───── PAGE EXTRACT ─────

Back to Firecrawl

Firecrawl Java SDK

apps/java-sdk/README.md

2.9.010.1 KB
Original Source

Firecrawl Java SDK

Java SDK for the Firecrawl v2 web scraping API.

Prerequisites

Before using the Java SDK, ensure you have the following installed:

Java Development Kit (JDK)

  • Required: Java 11 or later

  • Installation (macOS):

    bash
    brew install openjdk
    

    Then add Java to your PATH:

    bash
    echo 'export PATH="/opt/homebrew/opt/openjdk/bin:$PATH"' >> ~/.zshrc
    source ~/.zshrc
    
  • Installation (Linux):

    bash
    # Ubuntu/Debian
    sudo apt-get update
    sudo apt-get install openjdk-11-jdk
    
    # Fedora/RHEL
    sudo dnf install java-11-openjdk-devel
    
  • Verify Installation:

    bash
    java --version
    

Gradle (for building from source)

  • Required: Gradle 8+

  • Installation (macOS):

    bash
    brew install gradle
    
  • Installation (Linux):

    bash
    # Ubuntu/Debian
    sudo apt-get install gradle
    
    # Or use SDKMAN
    curl -s "https://get.sdkman.io" | bash
    sdk install gradle
    
  • Verify Installation:

    bash
    gradle --version
    

API Key Setup

  1. Get your API key from Firecrawl Dashboard

  2. Set it as an environment variable:

    bash
    export FIRECRAWL_API_KEY="fc-your-api-key-here"
    
  3. Or add it to your shell profile for persistence:

    bash
    # For Zsh (macOS/Linux)
    echo 'export FIRECRAWL_API_KEY="fc-your-api-key-here"' >> ~/.zshrc
    source ~/.zshrc
    
    # For Bash
    echo 'export FIRECRAWL_API_KEY="fc-your-api-key-here"' >> ~/.bashrc
    source ~/.bashrc
    

Installation

Gradle (Kotlin DSL)

kotlin
implementation("com.firecrawl:firecrawl-java:1.1.1")

Gradle (Groovy)

groovy
implementation 'com.firecrawl:firecrawl-java:1.1.1'

Maven

xml
<dependency>
    <groupId>com.firecrawl</groupId>
    <artifactId>firecrawl-java</artifactId>
    <version>1.1.1</version>
</dependency>

Quick Start

java
import com.firecrawl.client.FirecrawlClient;
import com.firecrawl.models.*;
import java.util.List;

// Create client with explicit API key
FirecrawlClient client = FirecrawlClient.builder()
    .apiKey("fc-your-api-key")
    .build();

// Scrape a page
Document doc = client.scrape("https://example.com",
    ScrapeOptions.builder()
        .formats(List.of("markdown"))

─────

REQUIRED WORK:
1. Translate this sentence from the Firecrawl Java SDK page into Spanish: "Before using the Java SDK, ensure you have the following installed:"
2. Reproduce everything in the Firecrawl Java SDK page from "Quick Start" down to "client = FirecrawlClient.builder()".
The listing has no connection to the Firecrawl Java SDK page.

───── INFORMATION SHOWN ─────

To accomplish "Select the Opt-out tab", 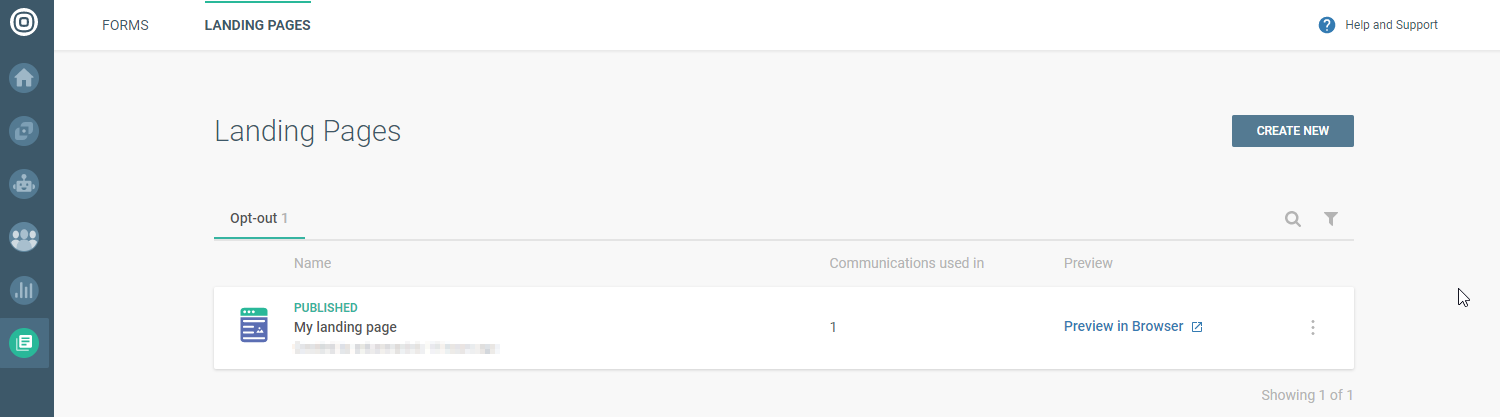I will click(259, 218).
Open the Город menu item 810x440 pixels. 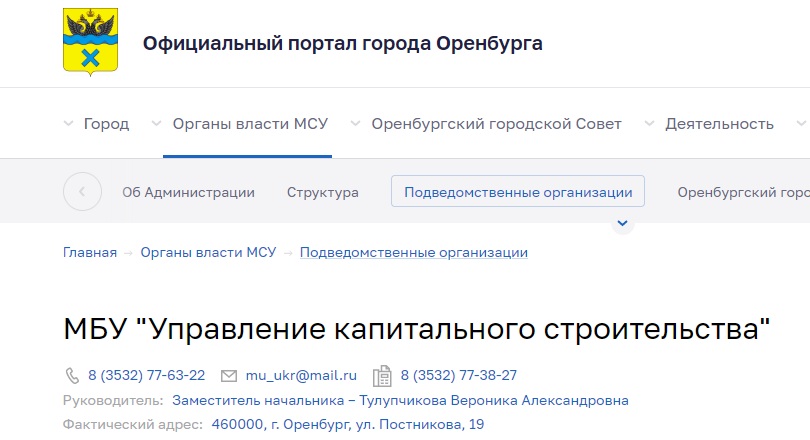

─────

RESULTS FOR EACH TASK:
1. Antes de usar el SDK de Java, asegúrese de tener instalado lo siguiente:

2.
Quick Start

java
import com.firecrawl.client.FirecrawlClient;
import com.firecrawl.models.*;
import java.util.List;

// Create client with explicit API key
FirecrawlClient client = FirecrawlClient.builder()